(About this task):
Everything from the line containing "1190x1008 pixels. Task: Click" through the last line of the material below is to be copied exactly, ends included.
╔══
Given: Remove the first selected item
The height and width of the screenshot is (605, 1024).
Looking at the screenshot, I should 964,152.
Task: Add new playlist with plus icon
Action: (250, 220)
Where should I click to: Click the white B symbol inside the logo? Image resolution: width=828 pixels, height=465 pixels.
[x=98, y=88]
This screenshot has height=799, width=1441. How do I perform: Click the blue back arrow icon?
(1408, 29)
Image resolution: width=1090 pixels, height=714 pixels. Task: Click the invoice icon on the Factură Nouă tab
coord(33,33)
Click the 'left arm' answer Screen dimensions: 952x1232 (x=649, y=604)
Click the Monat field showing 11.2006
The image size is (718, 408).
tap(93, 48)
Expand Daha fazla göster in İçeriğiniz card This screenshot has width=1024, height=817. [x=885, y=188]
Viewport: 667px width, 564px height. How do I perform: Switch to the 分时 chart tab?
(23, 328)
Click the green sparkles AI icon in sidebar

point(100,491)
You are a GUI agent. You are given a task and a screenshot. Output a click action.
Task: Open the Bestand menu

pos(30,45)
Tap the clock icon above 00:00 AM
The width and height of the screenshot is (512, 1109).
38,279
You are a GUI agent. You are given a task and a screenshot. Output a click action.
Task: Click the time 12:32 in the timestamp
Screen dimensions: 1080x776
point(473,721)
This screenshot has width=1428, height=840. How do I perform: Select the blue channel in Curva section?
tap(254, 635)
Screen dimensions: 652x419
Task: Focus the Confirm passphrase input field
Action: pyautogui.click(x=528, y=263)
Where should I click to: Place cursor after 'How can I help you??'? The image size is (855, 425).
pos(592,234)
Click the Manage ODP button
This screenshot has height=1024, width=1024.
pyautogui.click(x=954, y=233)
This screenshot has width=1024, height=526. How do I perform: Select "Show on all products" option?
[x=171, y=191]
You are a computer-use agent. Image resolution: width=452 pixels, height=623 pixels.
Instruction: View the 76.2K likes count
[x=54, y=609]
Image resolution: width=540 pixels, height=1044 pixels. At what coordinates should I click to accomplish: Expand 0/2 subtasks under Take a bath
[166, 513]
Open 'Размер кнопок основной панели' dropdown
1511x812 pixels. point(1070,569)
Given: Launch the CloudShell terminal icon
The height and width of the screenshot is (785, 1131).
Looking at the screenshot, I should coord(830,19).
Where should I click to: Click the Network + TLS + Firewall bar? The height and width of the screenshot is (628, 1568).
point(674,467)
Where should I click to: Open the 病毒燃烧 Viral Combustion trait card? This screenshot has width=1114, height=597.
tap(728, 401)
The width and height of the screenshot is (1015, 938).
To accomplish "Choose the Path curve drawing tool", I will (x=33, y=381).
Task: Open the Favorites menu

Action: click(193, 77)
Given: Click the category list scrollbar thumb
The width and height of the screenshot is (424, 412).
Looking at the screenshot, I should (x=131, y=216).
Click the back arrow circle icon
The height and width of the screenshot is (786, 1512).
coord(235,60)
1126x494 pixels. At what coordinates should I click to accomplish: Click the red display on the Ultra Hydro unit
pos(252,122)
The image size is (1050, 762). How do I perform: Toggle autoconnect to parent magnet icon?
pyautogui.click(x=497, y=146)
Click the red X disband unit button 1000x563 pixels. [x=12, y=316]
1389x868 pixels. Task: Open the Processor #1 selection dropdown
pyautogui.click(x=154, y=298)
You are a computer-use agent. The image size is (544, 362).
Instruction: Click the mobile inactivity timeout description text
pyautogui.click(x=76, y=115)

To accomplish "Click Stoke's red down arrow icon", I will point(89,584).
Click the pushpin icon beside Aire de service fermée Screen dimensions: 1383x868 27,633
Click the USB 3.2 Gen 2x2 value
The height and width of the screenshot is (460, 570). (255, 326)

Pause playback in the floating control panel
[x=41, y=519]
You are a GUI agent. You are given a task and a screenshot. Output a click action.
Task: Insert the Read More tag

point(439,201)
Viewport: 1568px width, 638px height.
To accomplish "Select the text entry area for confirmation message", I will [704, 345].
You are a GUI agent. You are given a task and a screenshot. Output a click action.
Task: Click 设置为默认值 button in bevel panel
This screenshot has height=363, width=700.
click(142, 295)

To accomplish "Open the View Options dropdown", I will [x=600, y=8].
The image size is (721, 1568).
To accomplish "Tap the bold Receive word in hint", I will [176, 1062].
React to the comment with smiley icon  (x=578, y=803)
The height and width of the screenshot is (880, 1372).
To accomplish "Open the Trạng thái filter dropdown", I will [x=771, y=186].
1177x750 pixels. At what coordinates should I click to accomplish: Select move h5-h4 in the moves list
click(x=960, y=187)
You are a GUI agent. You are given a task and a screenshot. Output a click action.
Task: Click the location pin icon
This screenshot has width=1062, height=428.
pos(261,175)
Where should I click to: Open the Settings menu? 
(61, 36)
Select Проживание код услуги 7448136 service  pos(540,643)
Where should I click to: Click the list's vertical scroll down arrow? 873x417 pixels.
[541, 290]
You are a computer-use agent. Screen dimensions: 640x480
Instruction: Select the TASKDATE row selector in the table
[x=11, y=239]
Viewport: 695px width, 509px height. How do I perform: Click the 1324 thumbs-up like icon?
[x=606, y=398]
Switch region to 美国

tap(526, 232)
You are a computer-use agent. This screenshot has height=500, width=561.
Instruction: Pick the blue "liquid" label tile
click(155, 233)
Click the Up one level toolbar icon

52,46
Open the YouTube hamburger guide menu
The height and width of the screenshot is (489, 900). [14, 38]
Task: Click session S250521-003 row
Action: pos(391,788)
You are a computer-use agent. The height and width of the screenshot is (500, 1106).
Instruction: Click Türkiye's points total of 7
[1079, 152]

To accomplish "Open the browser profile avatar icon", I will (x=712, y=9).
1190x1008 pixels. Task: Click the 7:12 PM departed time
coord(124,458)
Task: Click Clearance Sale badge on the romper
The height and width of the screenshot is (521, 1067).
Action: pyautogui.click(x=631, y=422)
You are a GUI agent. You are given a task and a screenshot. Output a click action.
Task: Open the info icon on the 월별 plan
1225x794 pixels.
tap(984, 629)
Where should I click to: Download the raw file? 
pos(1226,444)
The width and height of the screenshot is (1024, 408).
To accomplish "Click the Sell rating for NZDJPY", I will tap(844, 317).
╚══
(Written response):
1190x1008 pixels. Task: Click the 7:12 PM departed time
coord(124,458)
Task: Click Clearance Sale badge on the romper
The height and width of the screenshot is (521, 1067).
Action: pyautogui.click(x=631, y=422)
You are a GUI agent. You are given a task and a screenshot. Output a click action.
Task: Open the info icon on the 월별 plan
1225x794 pixels.
tap(984, 629)
Where should I click to: Download the raw file? 
pos(1226,444)
The width and height of the screenshot is (1024, 408).
To accomplish "Click the Sell rating for NZDJPY", I will tap(844, 317).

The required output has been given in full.